I can't make out what you're trying to demonstrate here. Describe it, and simplify?

tooptoop4 commented 2 years ago

isdentifier value appears as null in 2nd example @srowen

srowen commented 2 years ago

It doesn't appear in any of your output - please boil down and format the output. The two code snippets look identical too.

tooptoop4 commented 2 years ago

it does appear in 1st output, see I_5.xml

srowen commented 2 years ago

I see it now, yeah. The problem is this:

                    <definition>Proper Motion in RA
                        <footnote>
                            <para>the relation is   pmRA = 15 * pmRAs * cos(DE)
                                if pmRAs is expressed in s/yr and pmRA in arcsec/yr</para>
                        </footnote>
                    </definition>

Is that XML in the body meant to be escaped?
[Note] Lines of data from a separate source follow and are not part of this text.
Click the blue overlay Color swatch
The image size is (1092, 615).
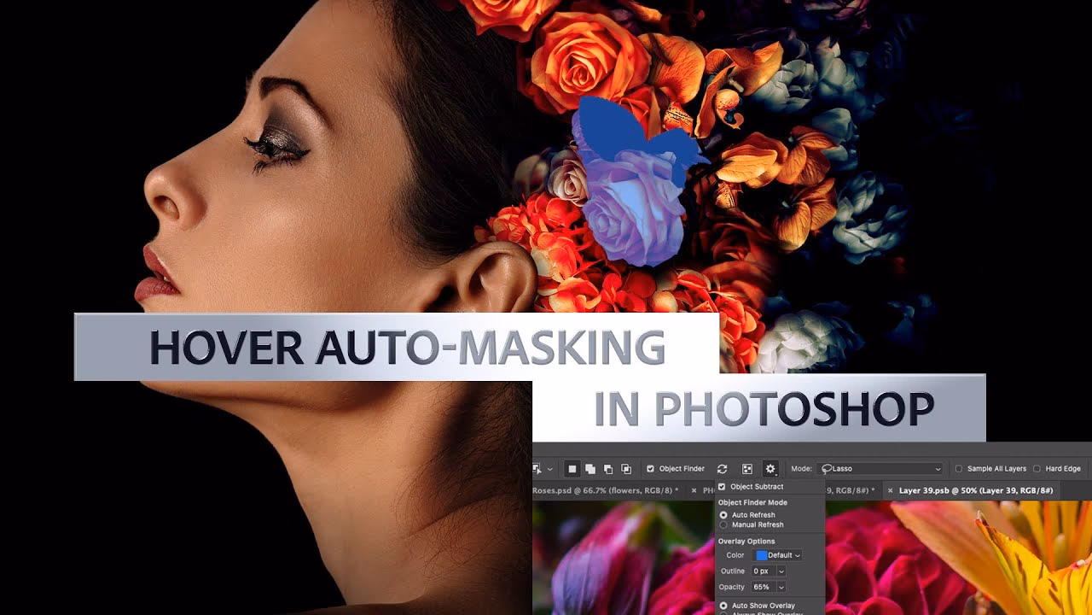[x=761, y=555]
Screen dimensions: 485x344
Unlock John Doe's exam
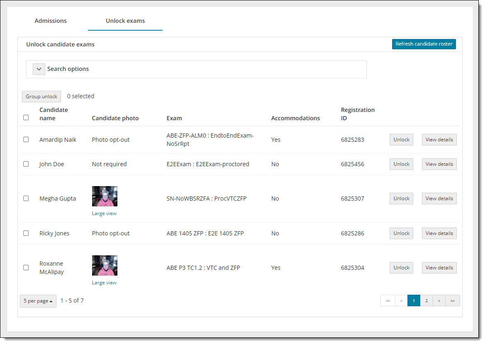(x=401, y=164)
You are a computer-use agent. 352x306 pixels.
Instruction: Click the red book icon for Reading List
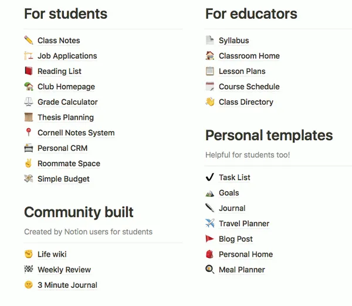(29, 71)
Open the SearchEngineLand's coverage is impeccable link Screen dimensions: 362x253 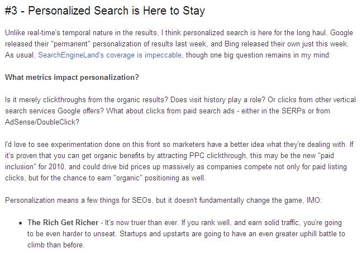tap(109, 55)

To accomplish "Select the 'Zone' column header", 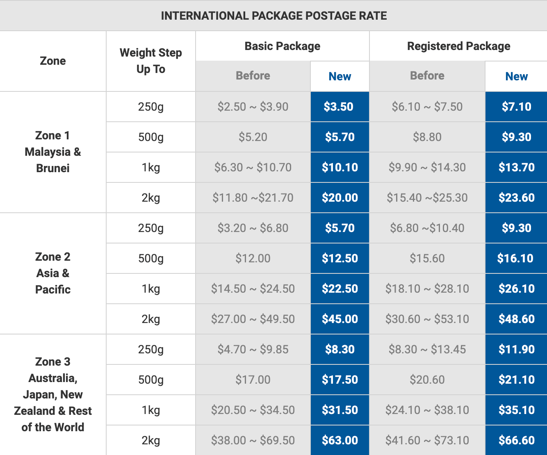I will 53,61.
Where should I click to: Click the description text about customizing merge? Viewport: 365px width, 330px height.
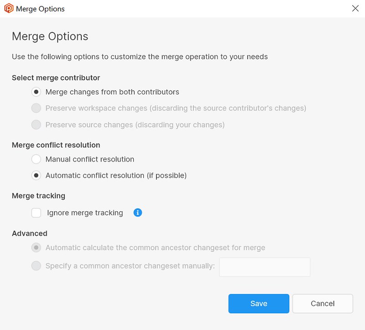(140, 57)
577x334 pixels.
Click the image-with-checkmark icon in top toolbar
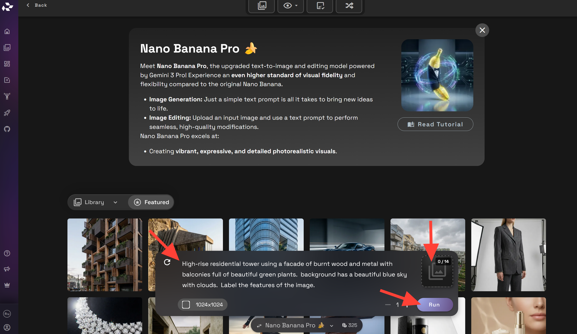point(320,6)
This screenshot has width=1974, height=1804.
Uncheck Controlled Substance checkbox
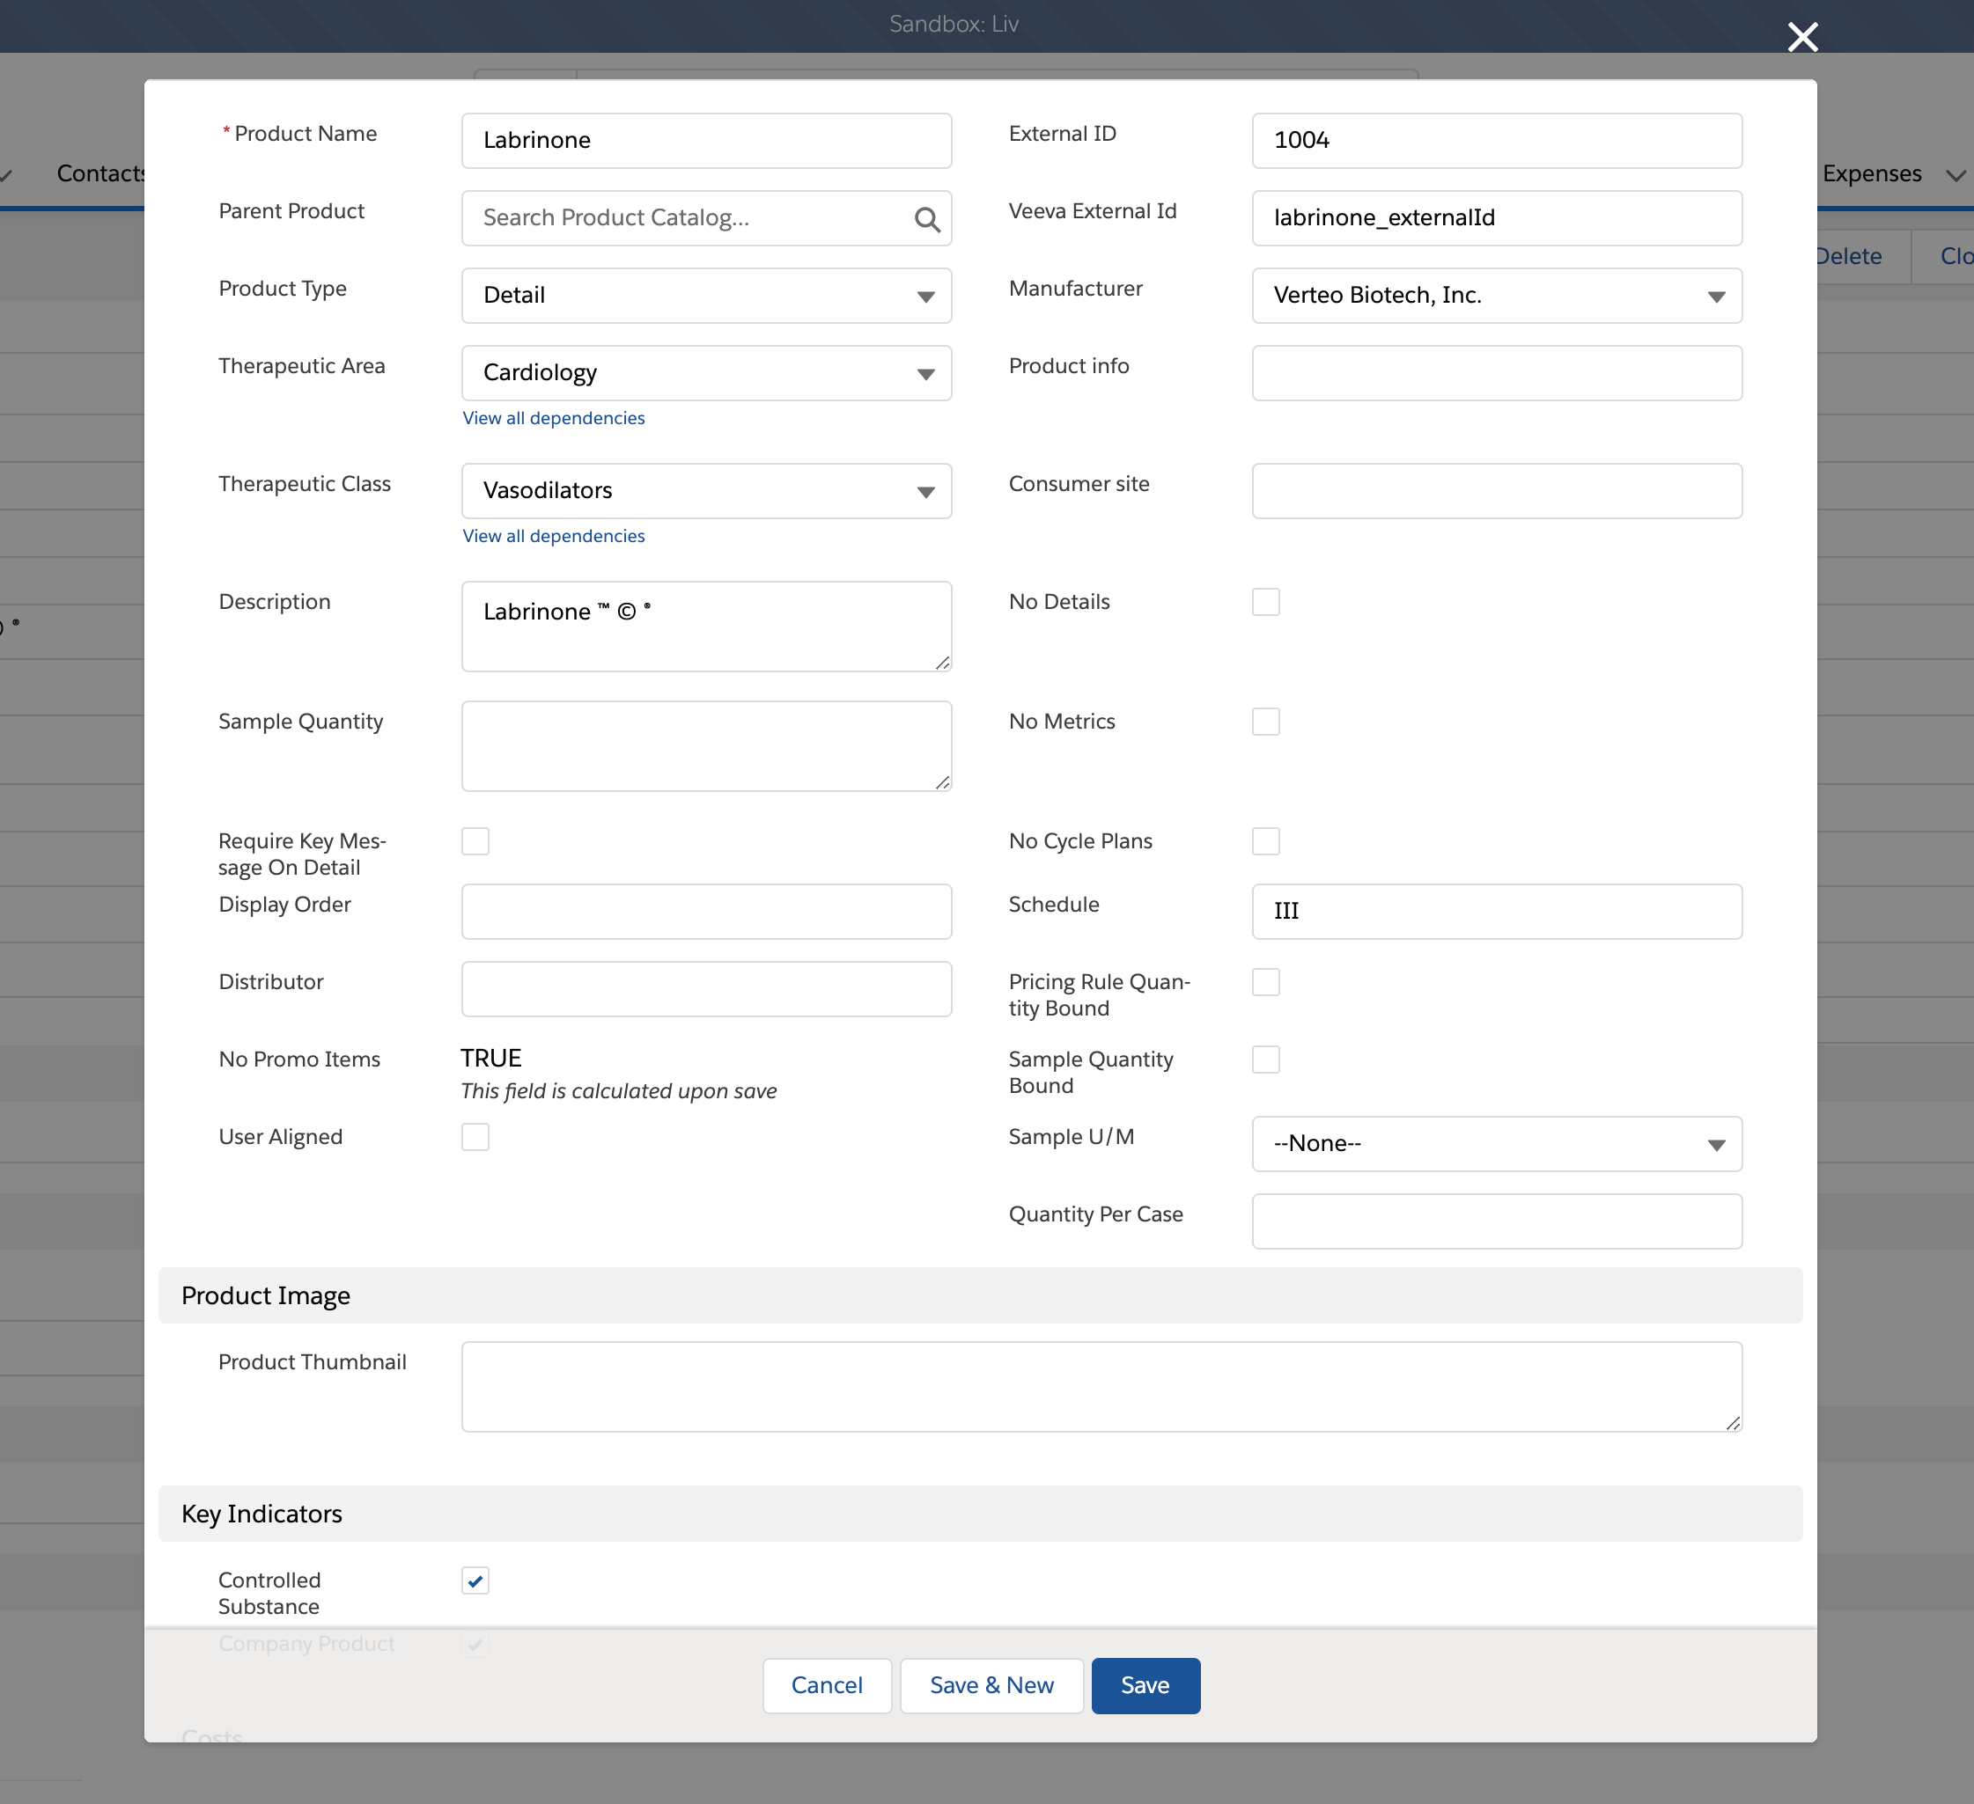475,1580
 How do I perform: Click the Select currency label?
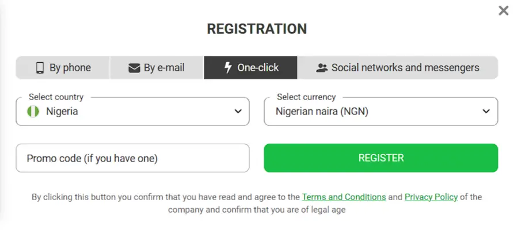(x=306, y=97)

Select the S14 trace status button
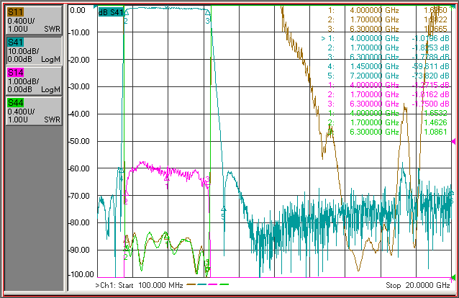[x=34, y=81]
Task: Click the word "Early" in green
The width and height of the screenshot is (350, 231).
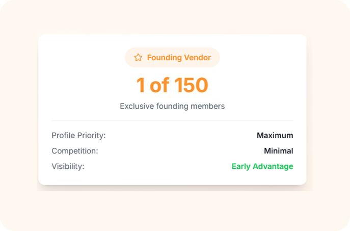Action: (241, 166)
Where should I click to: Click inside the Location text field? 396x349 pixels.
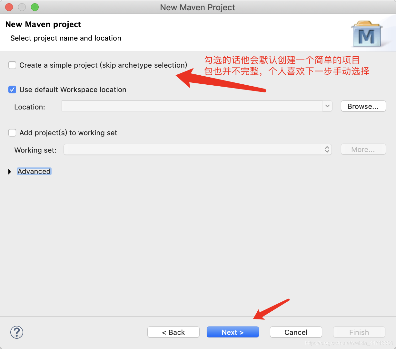point(192,106)
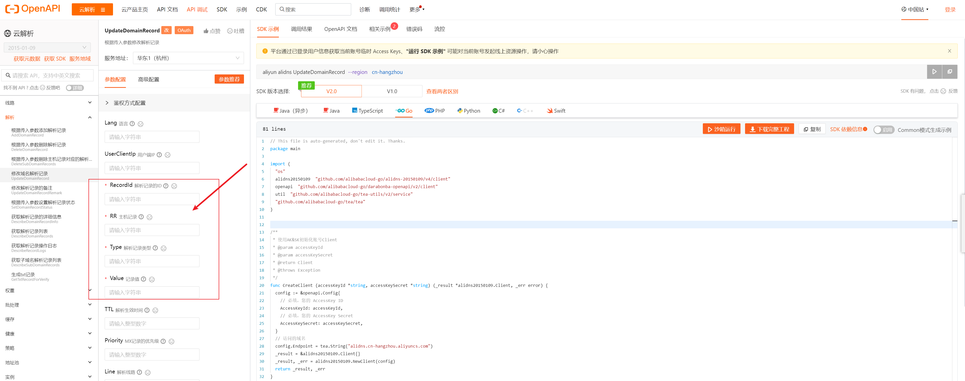The image size is (965, 381).
Task: Click the 吐槽 sad-face icon
Action: [230, 31]
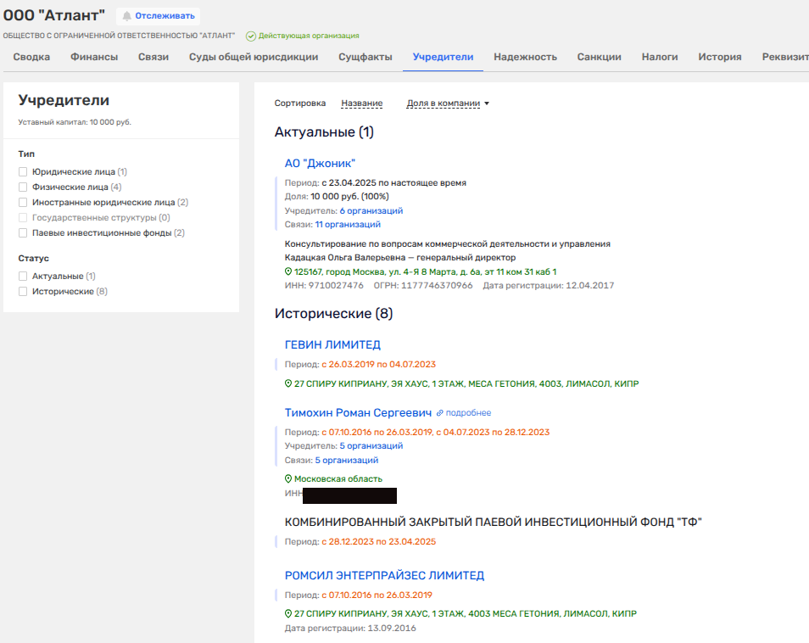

Regardless, it's a 'bug' that this just ends up throwing off the parser, and this is ultimately related to not supporting mixed elements (text, but also tags). That's why I wonder if that content is intended, as this would be unusual for "tabular"-like XML representations (i.e. what is the desired type of definition?)

tooptoop4 commented 2 years ago

not fixed

srowen commented 2 years ago

It's a duplicate, really, of other issues. Not fixed, yes.